* [Input records]
************
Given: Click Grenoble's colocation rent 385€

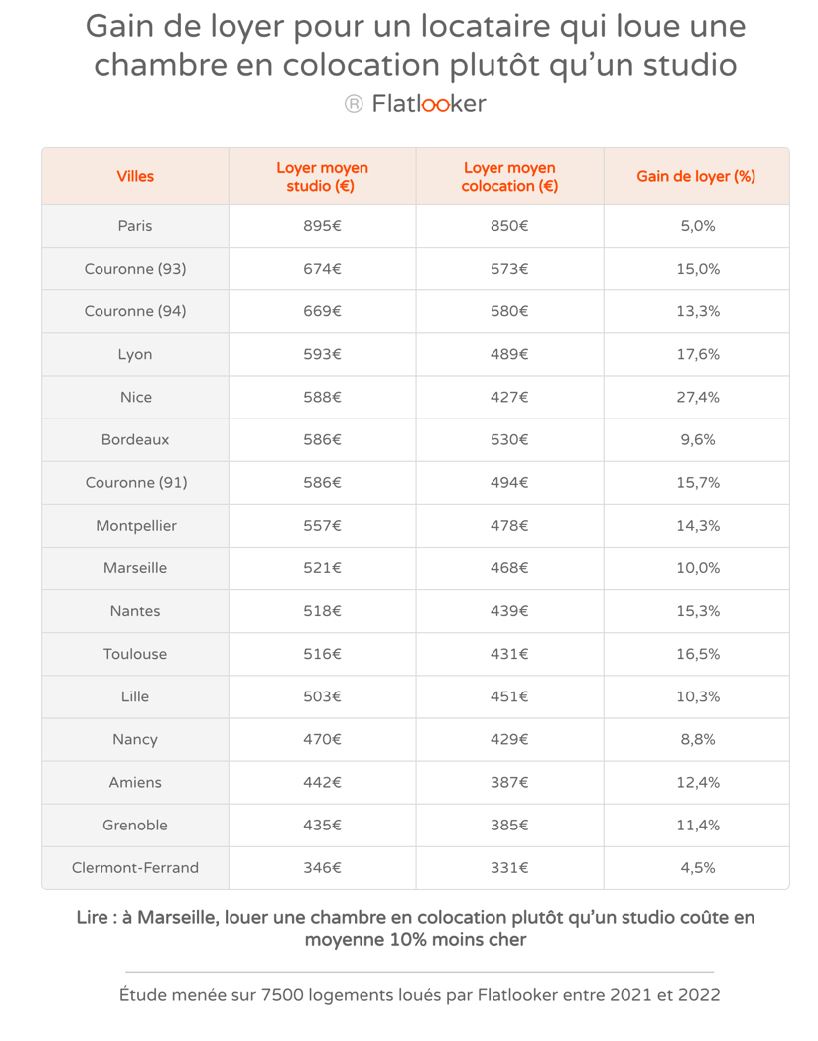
************
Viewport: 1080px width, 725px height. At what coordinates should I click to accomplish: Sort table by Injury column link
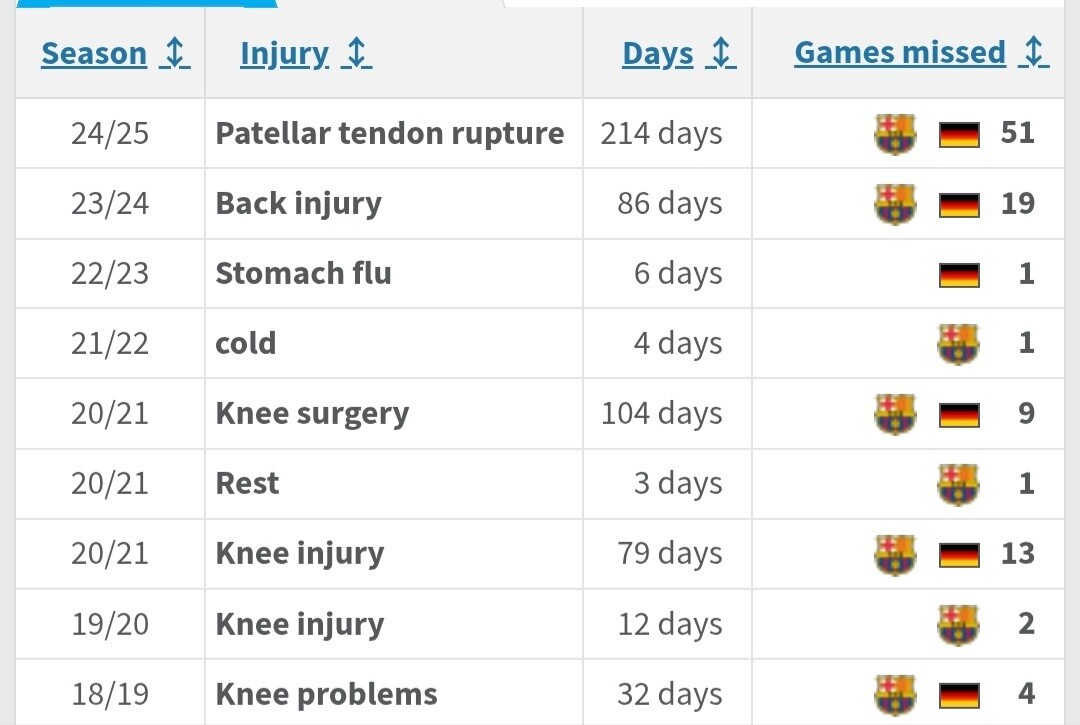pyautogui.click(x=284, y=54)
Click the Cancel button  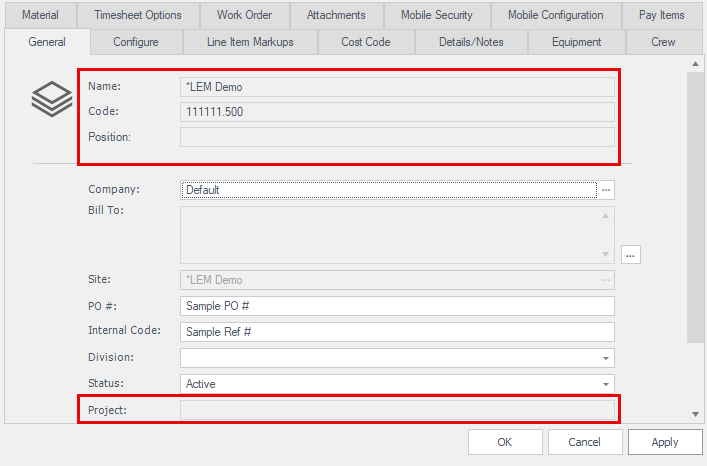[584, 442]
************
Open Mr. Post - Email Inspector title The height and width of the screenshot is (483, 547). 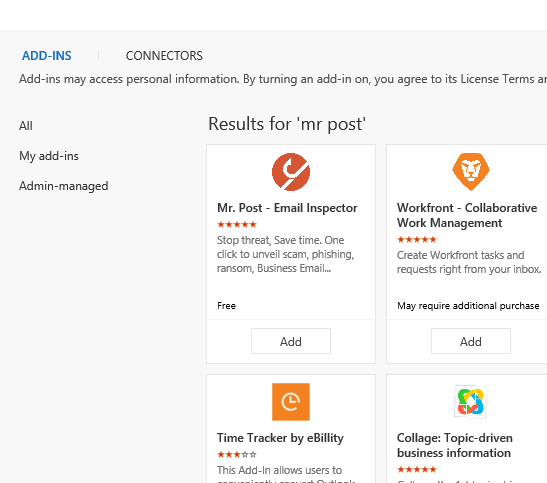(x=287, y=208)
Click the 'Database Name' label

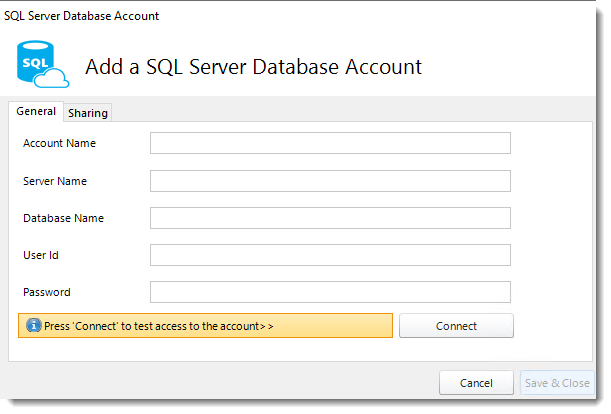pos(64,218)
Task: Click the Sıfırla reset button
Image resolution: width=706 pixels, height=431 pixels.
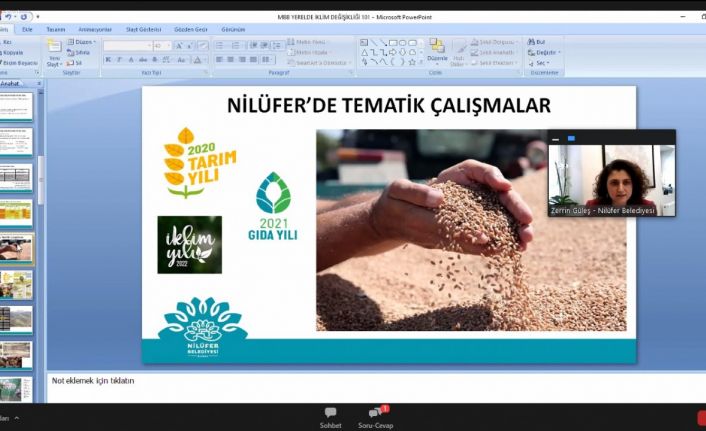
************
* [Exercise brief] Only the lines of the listing above from the one with "Click the 'Database Name' label" through the one with "Image resolution: width=706" should be output, exactly, with both ends kept and pictures left out.

* [Reply to the exercise]
Click the 'Database Name' label

pos(64,218)
Task: Click the Sıfırla reset button
Image resolution: width=706 pixels, height=431 pixels.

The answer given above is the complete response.